## Compito assegnato 1
Riporta parola per parola il passo del brano sulla vedova di Nain che comincia con le parole "Lc 7, 11-17" e termina con "pieno di particolari.".

08/06/13

La vedova di Nain - X T.O.

Lc 7, 11-17

In quel tempo, Gesù si recò in una città chiamata Nain, e con lui camminavano i suoi discepoli e una grande folla. Quando fu vicino alla porta della città, ecco, veniva portato alla tomba un morto, unico figlio di una madre vedova; e molta gente della città era con lei. Vedendola, il Signore fu preso da grande compassione per lei e le disse: «Non piangere!». Si avvicnò e toccò la bara, mentre i portatori si fermarono. Poi disse: «Ragazzo, dico a te, alzati!». Il morto si mise seduto e cominciò a parlare.  Ed egli lo restituì a sua madre.
Tutti furono presi da timore e glorificavano Dio, dicendo: «Un grande profeta è sorto tra noi» e: «Dio ha visitato il suo popolo». Questa fama di lui si diffuse per tutta quanta a Giudea e in tutta la regione circostante.

Questo testo così semplice è bello e pieno di particolari.

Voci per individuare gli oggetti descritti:
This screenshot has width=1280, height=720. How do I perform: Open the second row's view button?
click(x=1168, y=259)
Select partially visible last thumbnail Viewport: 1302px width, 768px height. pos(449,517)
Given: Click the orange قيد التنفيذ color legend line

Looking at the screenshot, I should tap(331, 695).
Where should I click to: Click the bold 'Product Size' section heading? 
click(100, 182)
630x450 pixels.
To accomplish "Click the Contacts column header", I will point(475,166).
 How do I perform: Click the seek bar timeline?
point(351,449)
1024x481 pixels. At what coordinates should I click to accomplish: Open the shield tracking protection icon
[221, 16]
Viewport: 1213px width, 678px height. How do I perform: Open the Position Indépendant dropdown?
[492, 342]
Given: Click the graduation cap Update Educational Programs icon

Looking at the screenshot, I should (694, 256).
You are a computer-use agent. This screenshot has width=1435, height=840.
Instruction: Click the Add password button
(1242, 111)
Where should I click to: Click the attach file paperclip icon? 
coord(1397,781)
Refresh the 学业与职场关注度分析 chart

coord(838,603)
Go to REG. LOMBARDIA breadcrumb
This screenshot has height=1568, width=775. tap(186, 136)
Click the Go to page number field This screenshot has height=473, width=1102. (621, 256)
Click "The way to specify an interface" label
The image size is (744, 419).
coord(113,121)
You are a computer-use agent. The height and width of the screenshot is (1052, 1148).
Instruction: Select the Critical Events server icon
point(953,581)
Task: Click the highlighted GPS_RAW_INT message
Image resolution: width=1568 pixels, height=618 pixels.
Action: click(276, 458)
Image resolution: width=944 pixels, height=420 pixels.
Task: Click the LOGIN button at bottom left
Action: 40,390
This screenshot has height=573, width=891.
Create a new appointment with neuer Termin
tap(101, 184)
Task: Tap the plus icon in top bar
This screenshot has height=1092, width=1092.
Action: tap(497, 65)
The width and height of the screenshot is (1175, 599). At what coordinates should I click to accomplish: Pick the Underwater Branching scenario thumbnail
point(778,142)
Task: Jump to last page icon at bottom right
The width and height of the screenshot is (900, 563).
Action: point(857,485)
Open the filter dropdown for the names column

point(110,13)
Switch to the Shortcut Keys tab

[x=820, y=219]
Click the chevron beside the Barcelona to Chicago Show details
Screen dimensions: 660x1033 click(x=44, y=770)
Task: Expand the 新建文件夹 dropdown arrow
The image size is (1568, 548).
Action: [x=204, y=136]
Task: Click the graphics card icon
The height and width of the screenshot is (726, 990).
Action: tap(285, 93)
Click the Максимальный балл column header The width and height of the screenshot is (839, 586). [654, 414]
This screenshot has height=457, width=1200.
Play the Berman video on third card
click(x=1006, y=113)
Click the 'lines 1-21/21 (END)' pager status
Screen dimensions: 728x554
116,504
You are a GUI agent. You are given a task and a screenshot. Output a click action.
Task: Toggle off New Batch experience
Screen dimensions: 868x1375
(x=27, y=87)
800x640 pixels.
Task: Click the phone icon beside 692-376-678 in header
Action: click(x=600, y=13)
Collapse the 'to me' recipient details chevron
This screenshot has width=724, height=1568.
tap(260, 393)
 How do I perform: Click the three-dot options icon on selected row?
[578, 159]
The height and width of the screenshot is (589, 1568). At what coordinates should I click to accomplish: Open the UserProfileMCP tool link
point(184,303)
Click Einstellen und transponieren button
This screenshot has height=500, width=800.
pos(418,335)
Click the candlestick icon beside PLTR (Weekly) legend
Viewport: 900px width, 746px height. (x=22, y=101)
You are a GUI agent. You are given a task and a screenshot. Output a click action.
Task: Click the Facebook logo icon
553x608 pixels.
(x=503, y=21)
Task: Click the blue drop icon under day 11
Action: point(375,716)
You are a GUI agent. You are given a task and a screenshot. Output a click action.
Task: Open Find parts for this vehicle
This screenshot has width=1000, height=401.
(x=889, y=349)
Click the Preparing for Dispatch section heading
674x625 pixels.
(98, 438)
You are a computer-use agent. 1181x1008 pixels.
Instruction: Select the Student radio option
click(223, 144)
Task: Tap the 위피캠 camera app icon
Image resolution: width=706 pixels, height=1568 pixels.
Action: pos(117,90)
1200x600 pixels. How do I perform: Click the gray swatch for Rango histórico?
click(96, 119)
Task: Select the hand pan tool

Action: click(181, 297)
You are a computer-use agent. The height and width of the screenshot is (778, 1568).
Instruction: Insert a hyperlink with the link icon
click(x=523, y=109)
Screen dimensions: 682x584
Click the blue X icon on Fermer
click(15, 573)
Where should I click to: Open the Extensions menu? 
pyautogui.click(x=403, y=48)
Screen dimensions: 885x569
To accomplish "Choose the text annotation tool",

## Compito assegnato 2
Ricopia identiche soltanto le righe delle voci che vanno da quella contenente "Go to REG. LOMBARDIA breadcrumb" a quella contenente "Action: tap(497, 65)", entrambe incluse.

## Risposta completa 1
Lc 7, 11-17

In quel tempo, Gesù si recò in una città chiamata Nain, e con lui camminavano i suoi discepoli e una grande folla. Quando fu vicino alla porta della città, ecco, veniva portato alla tomba un morto, unico figlio di una madre vedova; e molta gente della città era con lei. Vedendola, il Signore fu preso da grande compassione per lei e le disse: «Non piangere!». Si avvicnò e toccò la bara, mentre i portatori si fermarono. Poi disse: «Ragazzo, dico a te, alzati!». Il morto si mise seduto e cominciò a parlare.  Ed egli lo restituì a sua madre.
Tutti furono presi da timore e glorificavano Dio, dicendo: «Un grande profeta è sorto tra noi» e: «Dio ha visitato il suo popolo». Questa fama di lui si diffuse per tutta quanta a Giudea e in tutta la regione circostante.

Questo testo così semplice è bello e pieno di particolari.

## Risposta completa 2
Go to REG. LOMBARDIA breadcrumb
This screenshot has height=1568, width=775. tap(186, 136)
Click the Go to page number field This screenshot has height=473, width=1102. (621, 256)
Click "The way to specify an interface" label
The image size is (744, 419).
coord(113,121)
You are a computer-use agent. The height and width of the screenshot is (1052, 1148).
Instruction: Select the Critical Events server icon
point(953,581)
Task: Click the highlighted GPS_RAW_INT message
Image resolution: width=1568 pixels, height=618 pixels.
Action: click(276, 458)
Image resolution: width=944 pixels, height=420 pixels.
Task: Click the LOGIN button at bottom left
Action: 40,390
This screenshot has height=573, width=891.
Create a new appointment with neuer Termin
tap(101, 184)
Task: Tap the plus icon in top bar
This screenshot has height=1092, width=1092.
Action: tap(497, 65)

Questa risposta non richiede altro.